Chronic Obstructive Pulmonary Disease: Research Highlights

January 2014

Chronic obstructive pulmonary disease, or COPD, is a term that covers several conditions, all characterized by persistent blockage of airflow from the lungs and difficulty in breathing. Emphysema, chronic bronchitis and some types of asthma are among the diseases that now fall under the general heading of COPD.

The Global Initiative for Chronic Obstructive Lung Disease has defined COPD as “a disease state characterized by airflow limitation that is not fully reversible. The airflow limitation is usually both progressive and associated with an abnormal inflammatory response of the lungs to noxious particles or gases.” (As reported in a paper for the 2013 Cleveland Clinic Pulmonary Hypertension Summit.)

Figures from the World Health Organization suggest that, worldwide, upwards of 50 or 60 million people have been diagnosed with COPD, although such estimates may be low and the number of actual sufferers far greater, given the varying definitions of the condition and evidence that a substantial number of cases go undiagnosed.

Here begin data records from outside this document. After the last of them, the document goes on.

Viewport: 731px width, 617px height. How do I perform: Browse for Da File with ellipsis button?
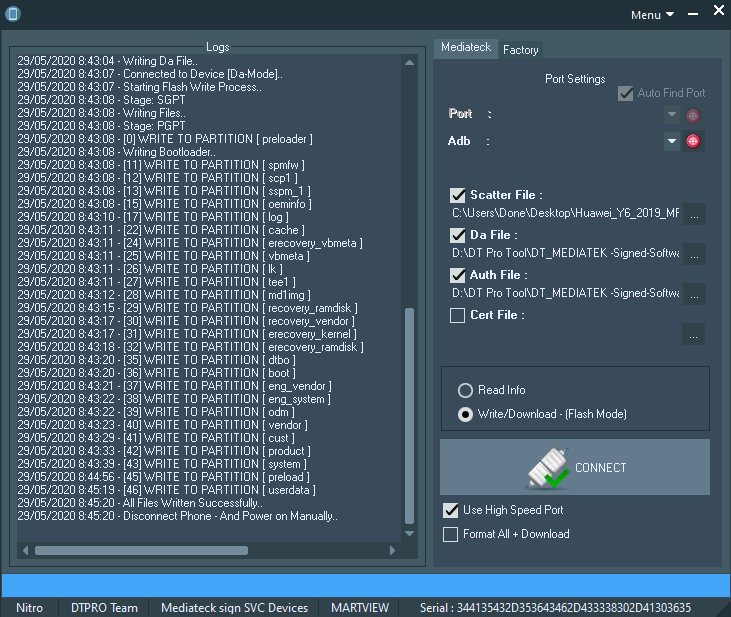pyautogui.click(x=694, y=254)
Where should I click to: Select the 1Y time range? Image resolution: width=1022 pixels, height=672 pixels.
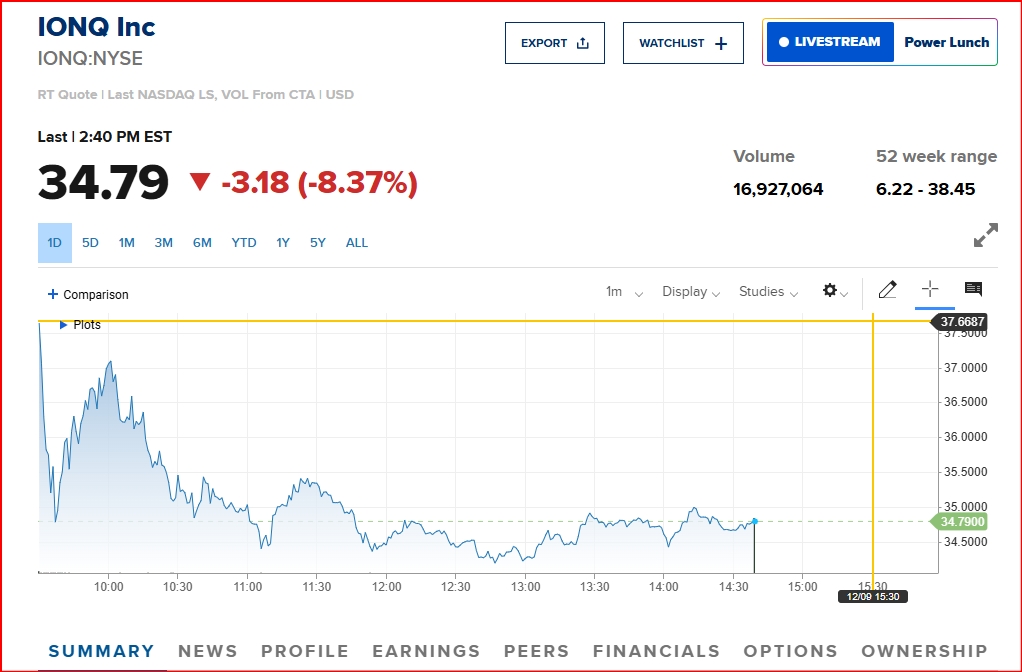coord(283,243)
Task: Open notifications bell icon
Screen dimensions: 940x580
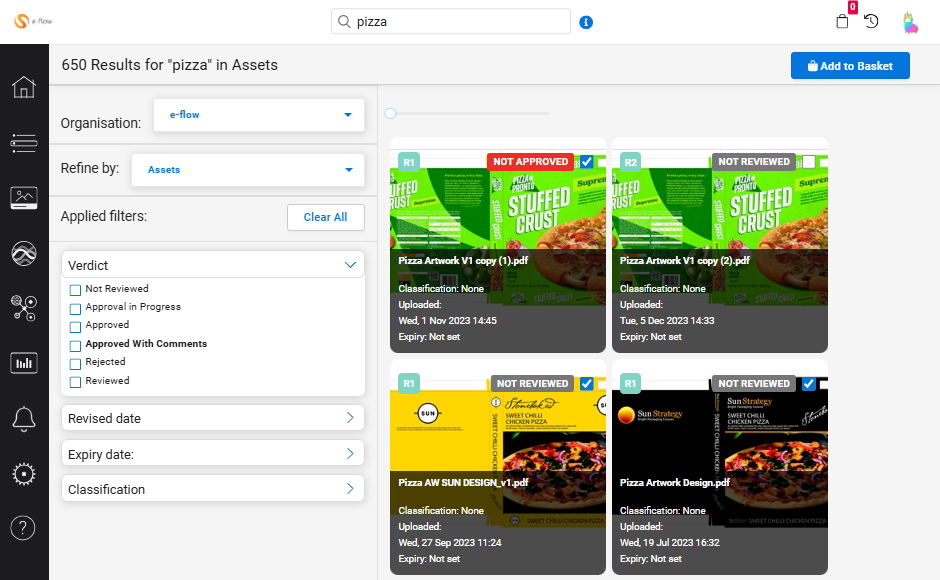Action: 23,419
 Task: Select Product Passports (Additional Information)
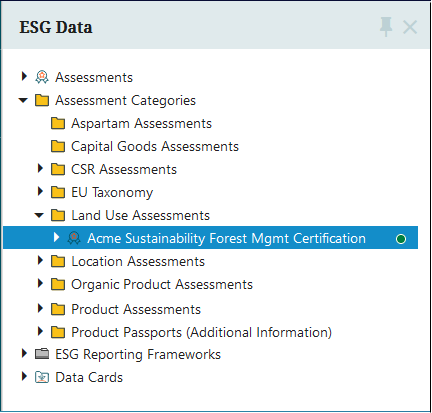pyautogui.click(x=201, y=333)
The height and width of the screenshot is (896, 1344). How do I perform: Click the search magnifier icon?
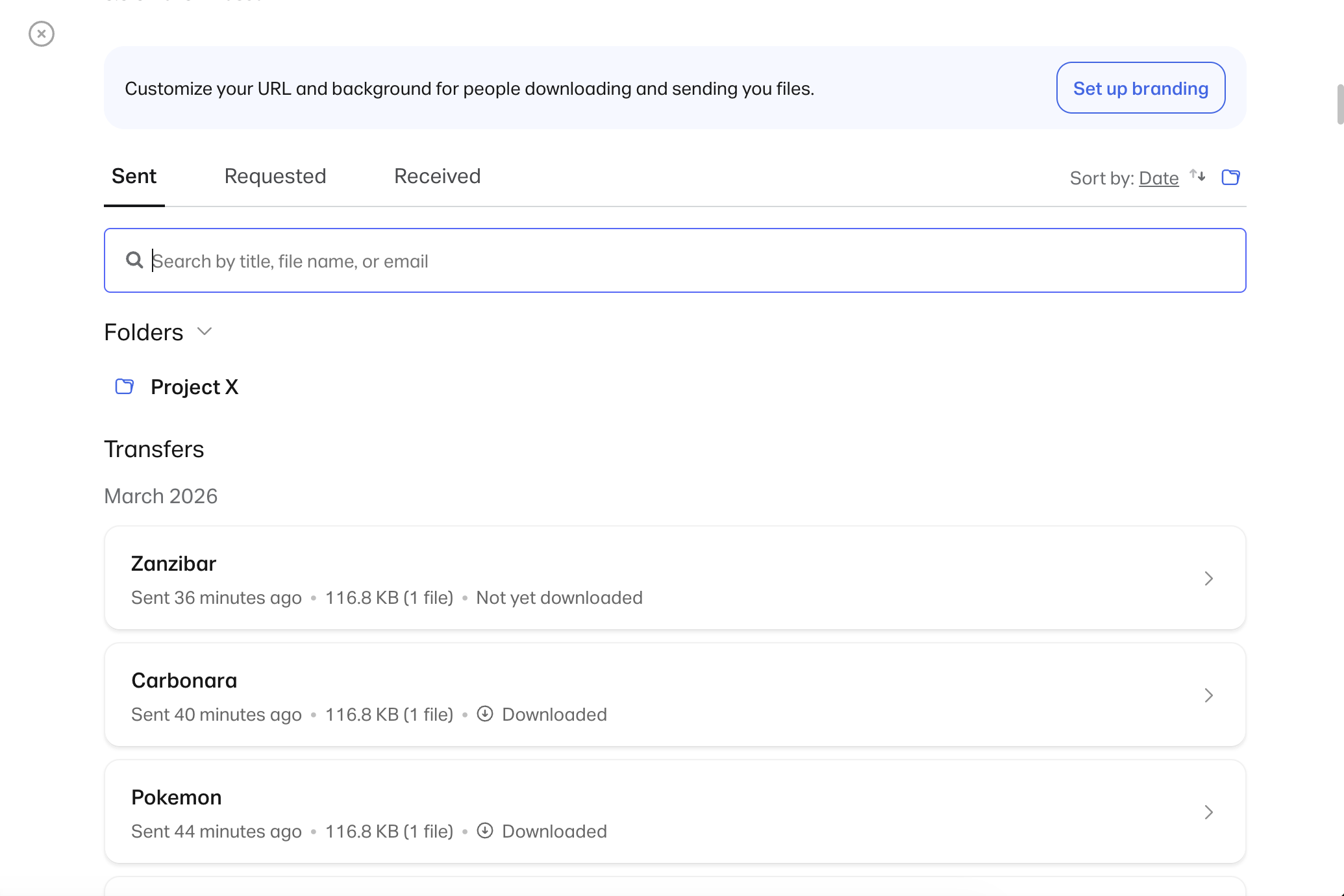(134, 260)
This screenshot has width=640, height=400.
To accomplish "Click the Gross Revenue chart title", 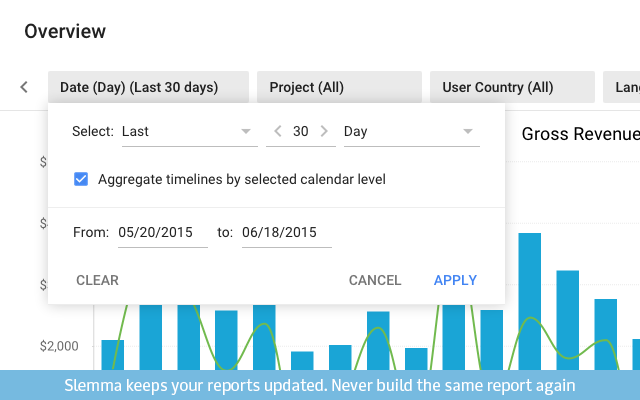I will [579, 135].
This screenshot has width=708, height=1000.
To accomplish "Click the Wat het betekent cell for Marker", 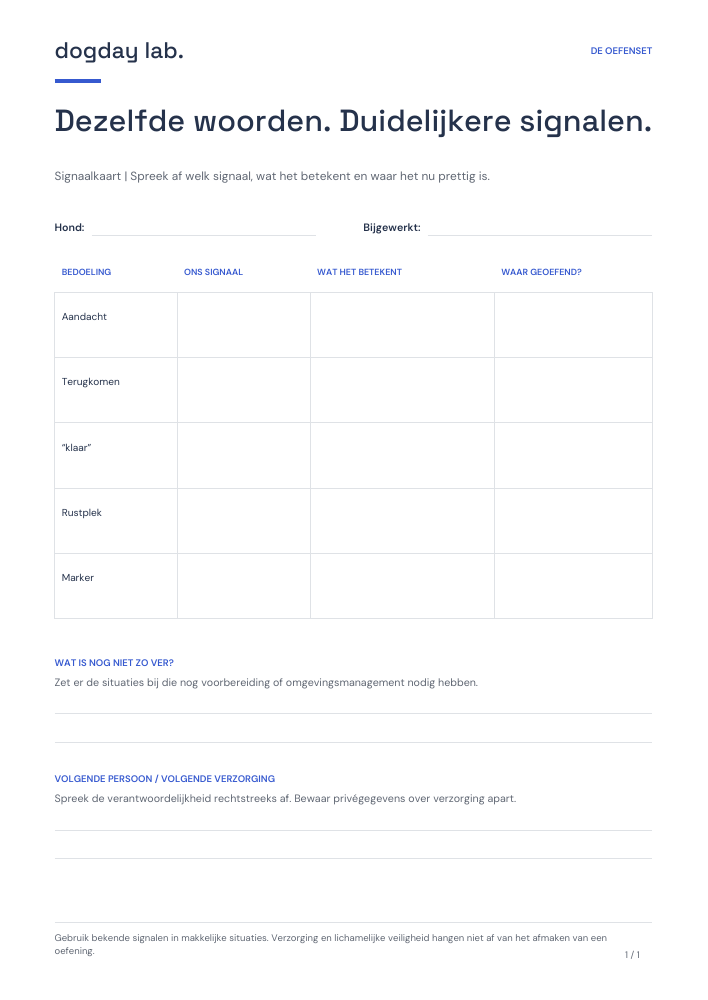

In the United States, for example, according to the Centers for Disease Control and Prevention, more than 50% of adults with low pulmonary function did not know that they had COPD. The condition is currently the third leading cause of death in the US.

COPD tends to develop slowly and is therefore primarily an affliction of the aged, inordinately affecting those older than 65. Tobacco smoke is a leading cause, along with air pollution from sources both indoor (solid fuels used for heating and cooking) and outdoor. Workplace exposure to chemical fumes or vapors, dusts, and other irritants is another risk factor.

In the US, COPD is more prevalent among people with lower educational and income levels. Worldwide, similarly, up to 90% of deaths from COPD occur in lower- to middle-income nations. Men previously constituted a majority of cases, although, as WHO notes, given increased tobacco use by women in higher-income countries and greater exposure to indoor pollutants in lower-income nations, the incidence in men and women is moving toward parity.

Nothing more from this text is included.